After a 10-minute conversation, security was called to the clerk's office, but cooler heads prevailed. An employee in the office gave the group written permission to deliver the literature and suggested they set the cupcakes on a table in the House's lobby for representatives and aides to grab as they pleased.

The group retreated for a short time and hung around fellow activists protesting cuts to Medicaid outside the building. They returned shortly later and delivered the cupcakes to Democratic Rep. Pricey Harrison; she's authored a bill that would force Duke to pay for the cleanup of all its coal ash basins.

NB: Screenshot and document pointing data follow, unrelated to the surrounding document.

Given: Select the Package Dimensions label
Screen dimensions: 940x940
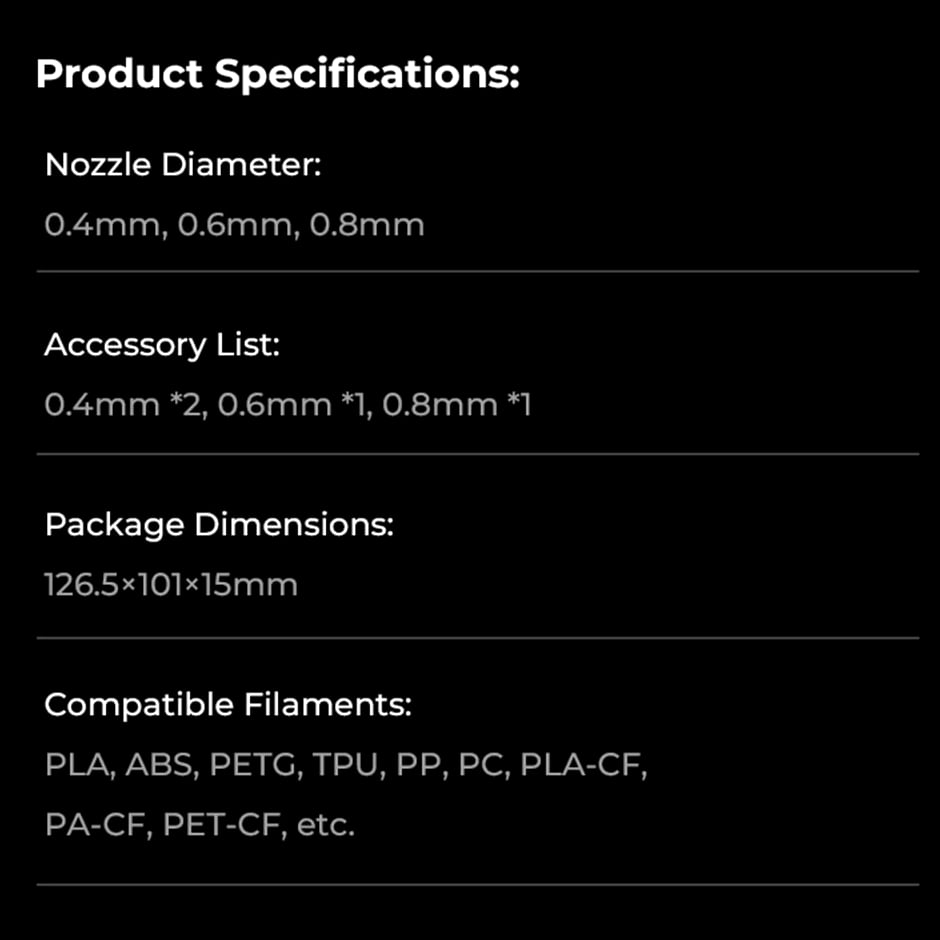Looking at the screenshot, I should (219, 525).
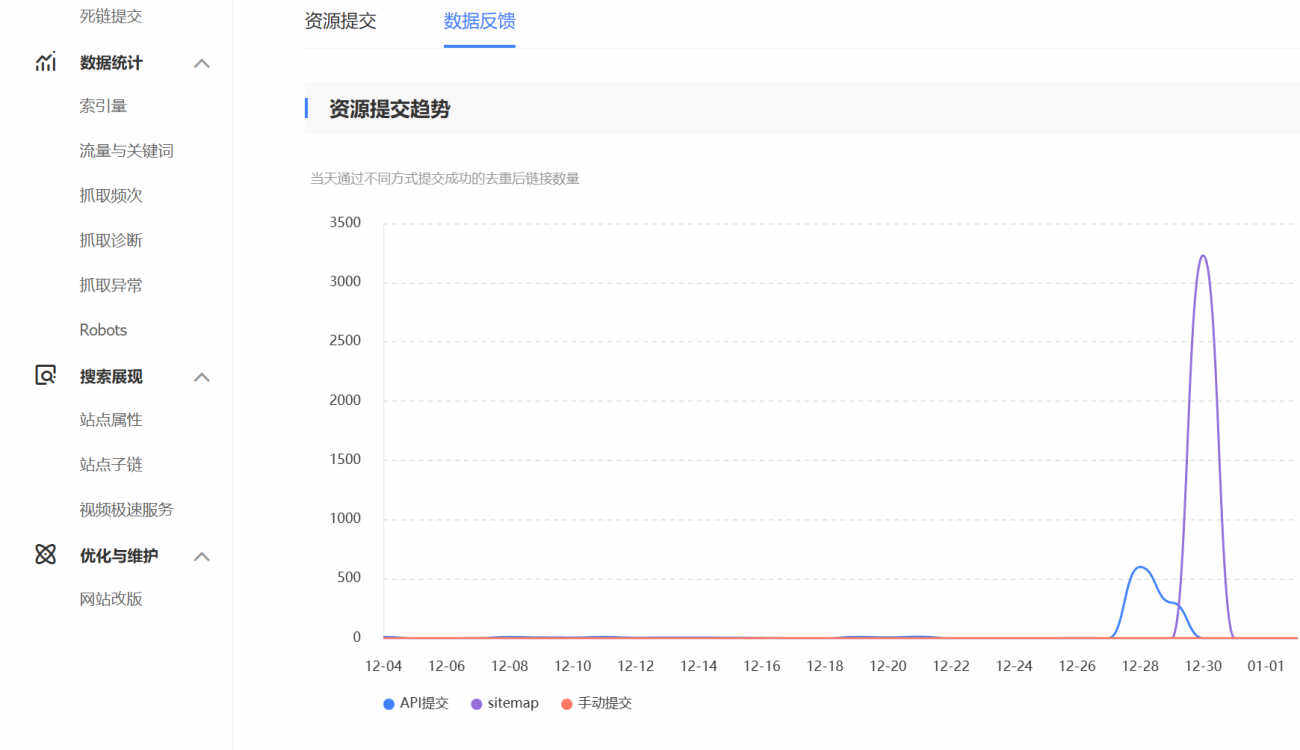Open 抓取诊断 from sidebar
Screen dimensions: 1300x750
111,240
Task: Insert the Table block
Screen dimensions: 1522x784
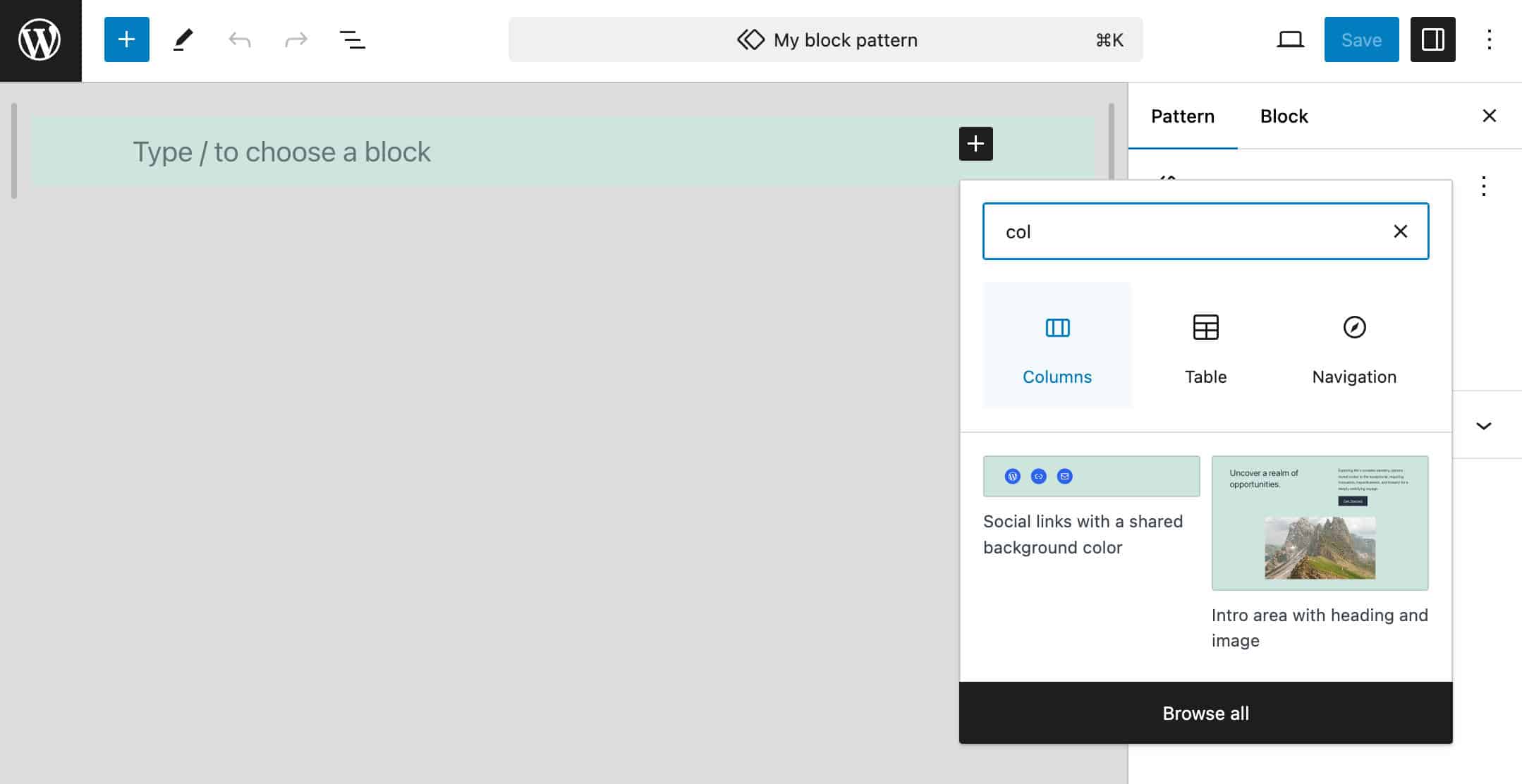Action: pos(1205,345)
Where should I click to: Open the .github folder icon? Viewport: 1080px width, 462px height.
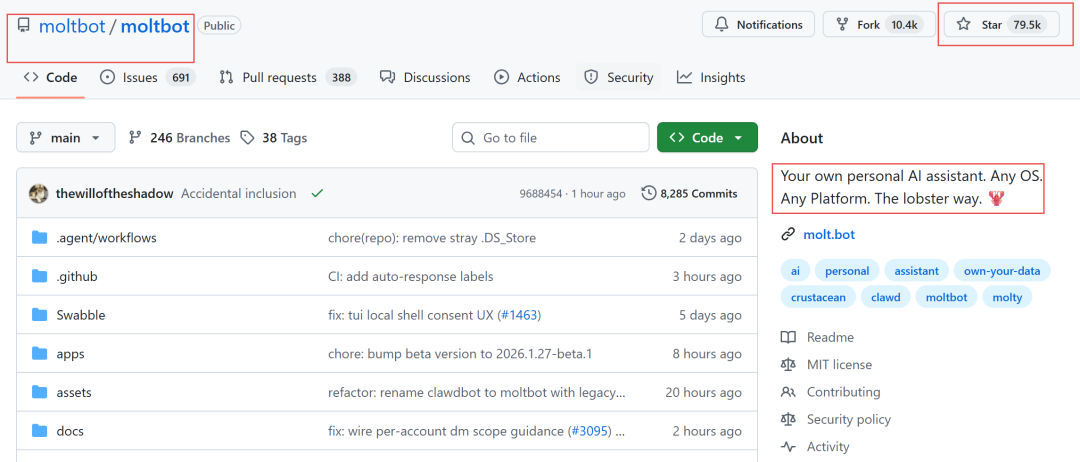click(x=40, y=276)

Though Harrison willingly accepted the cupcakes, General Assembly police officers showed up at her office. After a tense standoff, they allowed Harrison to keep the cupcakes, who promised to hand them out to fellow representatives.

The peaceful ending was a welcome contrast to earlier in the week when 11 activists were arrested in the legislative building after staging a sit-in in front of McCrory's office. Manju Rajendran, an organizer with NC WARN who led the baked goods brigade, was one of those taken into custody on Monday and cited for trespassing. She laughed nervously at one point on Wednesday after being told security had been called. "How many times can I get arrested in one week?" she asked no one in particular.

Fellow NC WARN organizer Kim Porter was frustrated with the red tape but vowed to deliver the ashy-looking double chocolate cupcakes to each representative.

"People send cookies and fudge to their representatives all the time," said Porter. "Duke gives them millions of dollars without blinking. We just want to give a cupcake."

Communicating to those in power is a larger struggle environmentalists have faced for years, but that's especially been the case for local activists since the Feb. 2 Dan River coal ash spill. They demand that Duke Energy and North Carolina politicians come to terms with the health risks of coal ash, including kidney disease, nervous system damage and worse conditions if ingested, inhaled or exposed to skin.

Rep. Duane Hall, a Democrat from Wake County, said he chased some members of NC WARN down in the lobby after hearing about the cupcakes from one of his aides. He grabbed a couple, later joking that sweets and coal ash are both issues that are close to his heart. He said that he supports the framework of Harrison's original bill, which passes all the accountability for coal ash cleanup to Duke.

There will likely need to be compromises, however, between the two bills. A Republican-backed bill is currently being passed through the Senate while the Democrat-backed bill, which holds Duke fully responsible, was only recently introduced to the House.

"There are three goals: one that it's cleaned up and another that we don't store it [in unlined basins] in the future and ultimately I hope the taxpayers won't have to pay for this cleanup," said Hall. "I hope the shareholders bear the cost."